Kaposi's sarcoma (KS) is a cancer of the cells lining the lymph or blood vessels. The illness is identified by purplish or reddish-brown lesions that form on the patient’s skin and typically spread to the major organs and orifices, particularly the mouth, nose and anus. These lesions often form with no additional symptoms, and although they look painful, they normally don’t cause any discomfort. Kaposi's sarcoma is a strain of the Kaposi's sarcoma herpes virus (KSHV) and is named after Dr. Moritz Kaposi, who first studied it in 1872.
In recent years, Kaposi's sarcoma has been most closely connected with those suffering from AIDS and is one of the first telltale signs of the person officially having AIDS versus only being HIV positive. A healthy immune system is normally able to fight off KS, but an AIDS patient’s weakened immune system is unable to fight the KSHV viral cells. Kaposi's sarcoma further diminishes the patient’s immune system, causing them to cease functioning. Many patients have the visible lesions removed for cosmetic reasons, although they may return.
The lesions that form are actually malignant tumors. In other words, the cancer cells can and will spread to other parts of the body. Currently, there are no preventative treatments available for Kaposi's sarcoma, just as there are no self-exams or biopsies that can catch it early, as with many other forms of cancer.
There are four ways that KS is usually treated: radiation, chemotherapy, surgery and immunotherapy. Many doctors are hesitant to attempt chemotherapy because of the potentially damaging effects it can have on a patient’s already delicate immune system. Immunotherapy uses interferons, which are substances that help boost the body’s immune system, to help the body fight the virus.

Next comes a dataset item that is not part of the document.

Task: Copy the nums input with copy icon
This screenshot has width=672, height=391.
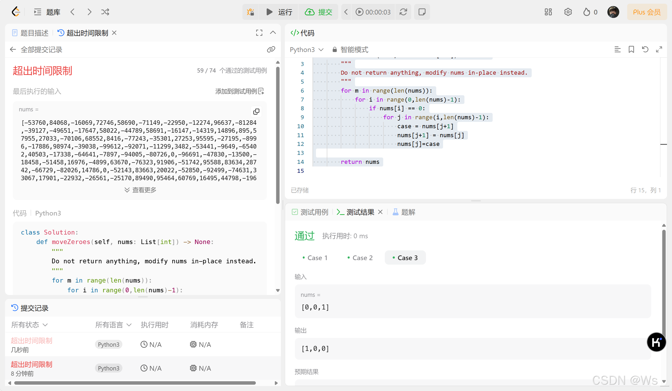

In those with epidemic KS, anti-viral drugs are used to fight the AIDS virus as well as being combined with other methods to fight the KSHV virus.
There are four main types of KS. Epidemic or AIDS-related Kaposi's is the disease that occurs in people who have AIDS. Classic or Mediterranean affects the elderly of Mediterranean, Eastern European and Middle Eastern descent, usually men. Endemic (African) affects residents of equatorial Africa who are not HIV positive or suffering from AIDS. Iatrogenic Kaposi's sarcoma is the third group and is also called transplant-associated KS and is found in those who have had an organ transplant and as a result have a suppressed immune system to prevent rejection.